### Work request
Locate, in the data below, the line that contains "Click the Open folder icon in File menu" and the line that contains "451x287 pixels."; reproduce exactly those two lines and every line between them, nothing more.

### Records for processing

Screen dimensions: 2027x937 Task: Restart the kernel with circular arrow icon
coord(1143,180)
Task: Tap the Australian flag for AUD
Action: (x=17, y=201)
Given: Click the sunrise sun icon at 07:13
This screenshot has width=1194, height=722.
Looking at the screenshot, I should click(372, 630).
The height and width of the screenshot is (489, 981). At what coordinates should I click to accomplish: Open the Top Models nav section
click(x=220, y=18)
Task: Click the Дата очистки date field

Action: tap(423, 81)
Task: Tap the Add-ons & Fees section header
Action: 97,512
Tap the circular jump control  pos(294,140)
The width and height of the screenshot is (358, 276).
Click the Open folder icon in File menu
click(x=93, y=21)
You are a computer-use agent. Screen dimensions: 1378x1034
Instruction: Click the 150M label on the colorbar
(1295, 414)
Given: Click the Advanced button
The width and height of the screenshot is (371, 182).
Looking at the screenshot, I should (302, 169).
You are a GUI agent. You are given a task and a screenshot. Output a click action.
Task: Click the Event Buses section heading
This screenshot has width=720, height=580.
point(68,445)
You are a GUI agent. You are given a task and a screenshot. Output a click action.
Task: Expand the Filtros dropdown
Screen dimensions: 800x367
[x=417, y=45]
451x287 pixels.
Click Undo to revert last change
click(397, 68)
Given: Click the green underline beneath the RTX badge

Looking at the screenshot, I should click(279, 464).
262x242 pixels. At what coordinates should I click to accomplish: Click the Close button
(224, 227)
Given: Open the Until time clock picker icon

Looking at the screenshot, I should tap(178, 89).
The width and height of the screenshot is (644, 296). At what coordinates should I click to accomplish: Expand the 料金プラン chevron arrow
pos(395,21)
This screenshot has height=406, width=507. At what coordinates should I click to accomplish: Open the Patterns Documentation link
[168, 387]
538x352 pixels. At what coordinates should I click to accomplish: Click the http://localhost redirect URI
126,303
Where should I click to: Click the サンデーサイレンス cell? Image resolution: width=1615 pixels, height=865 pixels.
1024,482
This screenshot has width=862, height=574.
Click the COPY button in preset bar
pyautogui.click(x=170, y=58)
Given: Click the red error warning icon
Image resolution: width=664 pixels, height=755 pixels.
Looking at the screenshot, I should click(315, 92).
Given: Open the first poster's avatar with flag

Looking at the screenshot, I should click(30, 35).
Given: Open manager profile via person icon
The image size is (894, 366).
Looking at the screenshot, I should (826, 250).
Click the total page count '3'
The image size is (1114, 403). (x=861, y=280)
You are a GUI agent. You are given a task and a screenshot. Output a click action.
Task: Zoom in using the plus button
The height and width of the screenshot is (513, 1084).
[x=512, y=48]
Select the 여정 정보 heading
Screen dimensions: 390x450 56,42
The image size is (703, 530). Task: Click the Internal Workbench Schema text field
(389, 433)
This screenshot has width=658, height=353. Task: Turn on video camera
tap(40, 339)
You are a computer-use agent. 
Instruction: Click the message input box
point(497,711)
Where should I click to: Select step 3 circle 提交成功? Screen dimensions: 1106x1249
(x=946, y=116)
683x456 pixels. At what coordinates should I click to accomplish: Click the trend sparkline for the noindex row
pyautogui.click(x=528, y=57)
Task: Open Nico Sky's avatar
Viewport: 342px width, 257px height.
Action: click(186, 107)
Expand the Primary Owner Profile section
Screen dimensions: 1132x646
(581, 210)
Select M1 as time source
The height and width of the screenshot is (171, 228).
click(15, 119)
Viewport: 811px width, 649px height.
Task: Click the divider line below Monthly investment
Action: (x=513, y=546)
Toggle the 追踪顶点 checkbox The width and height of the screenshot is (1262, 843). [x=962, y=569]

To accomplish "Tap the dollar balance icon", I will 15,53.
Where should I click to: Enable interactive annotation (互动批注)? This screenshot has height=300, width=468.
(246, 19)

### Answer box
Click the Open folder icon in File menu
click(x=93, y=21)
You are a computer-use agent. Screen dimensions: 1378x1034
Instruction: Click the 150M label on the colorbar
(1295, 414)
Given: Click the Advanced button
The width and height of the screenshot is (371, 182).
Looking at the screenshot, I should (302, 169).
You are a GUI agent. You are given a task and a screenshot. Output a click action.
Task: Click the Event Buses section heading
This screenshot has width=720, height=580.
point(68,445)
You are a GUI agent. You are given a task and a screenshot. Output a click action.
Task: Expand the Filtros dropdown
Screen dimensions: 800x367
[x=417, y=45]
451x287 pixels.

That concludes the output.